STATED EXERCISE: Locate each line in the records below that contains the word "Open", and copy every such line in full.

RECORDED DATA:
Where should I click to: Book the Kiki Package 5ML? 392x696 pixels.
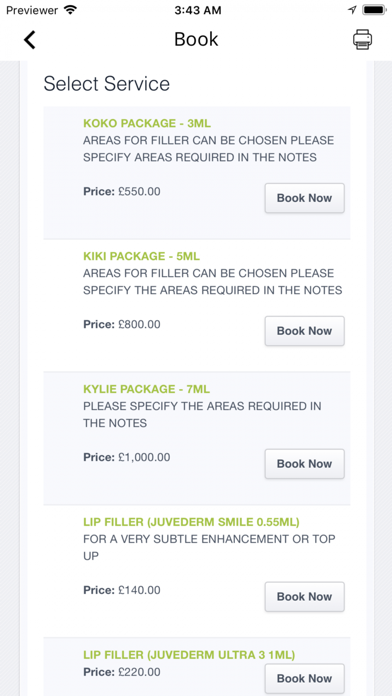click(x=305, y=331)
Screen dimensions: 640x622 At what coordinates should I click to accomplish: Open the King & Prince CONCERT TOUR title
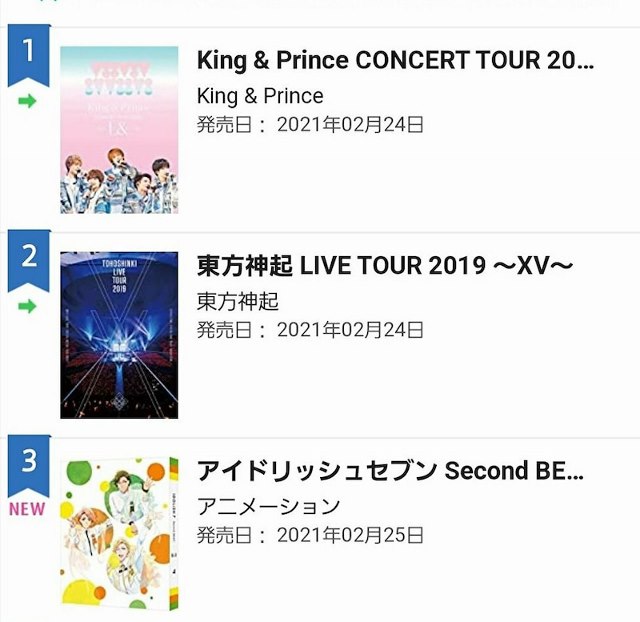[x=395, y=61]
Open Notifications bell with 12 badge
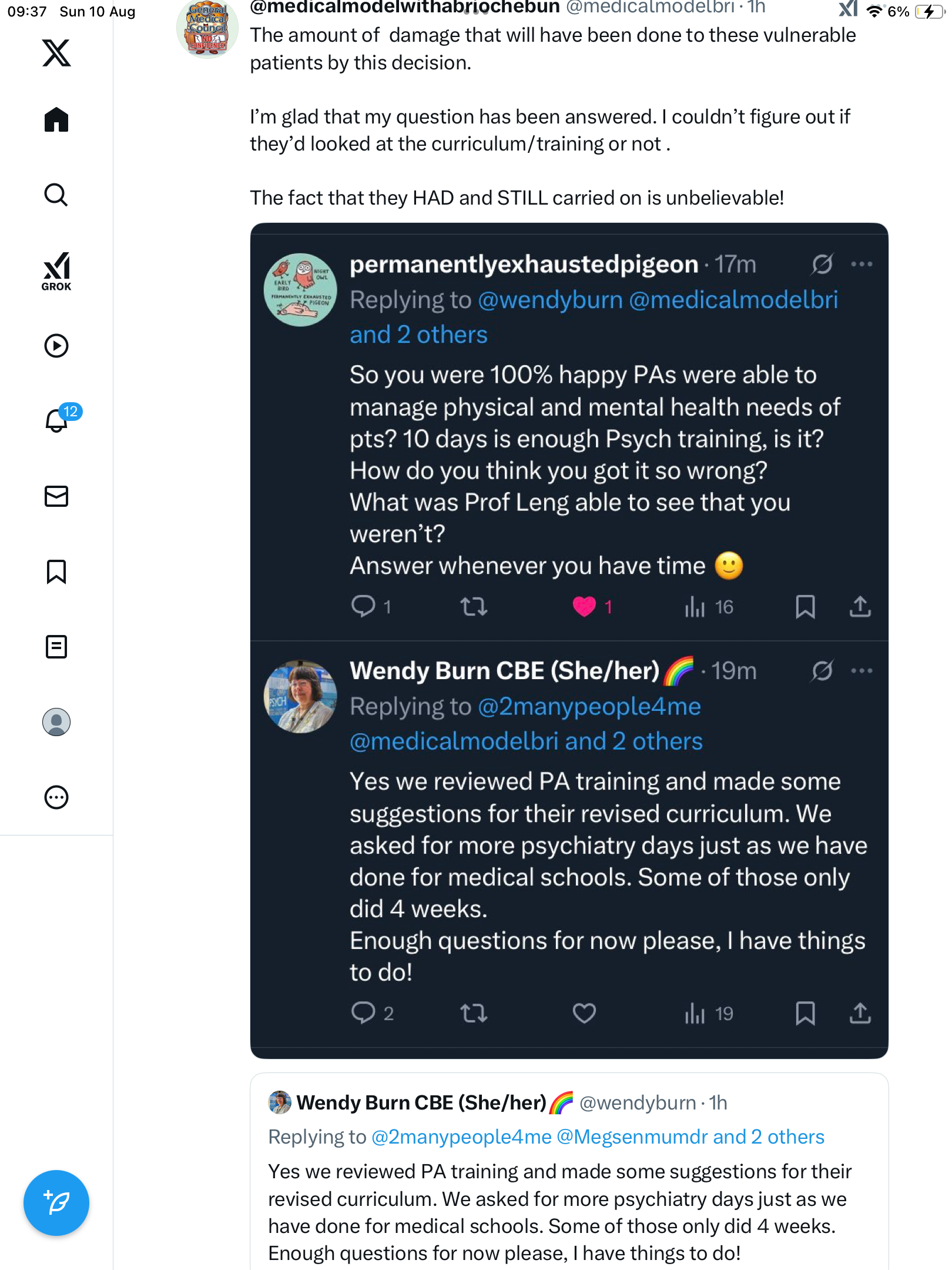 click(58, 420)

FULL SOLUTION:
Screen dimensions: 640x622 At what coordinates should I click to accomplish: Open the King & Prince CONCERT TOUR title
Open Notifications bell with 12 badge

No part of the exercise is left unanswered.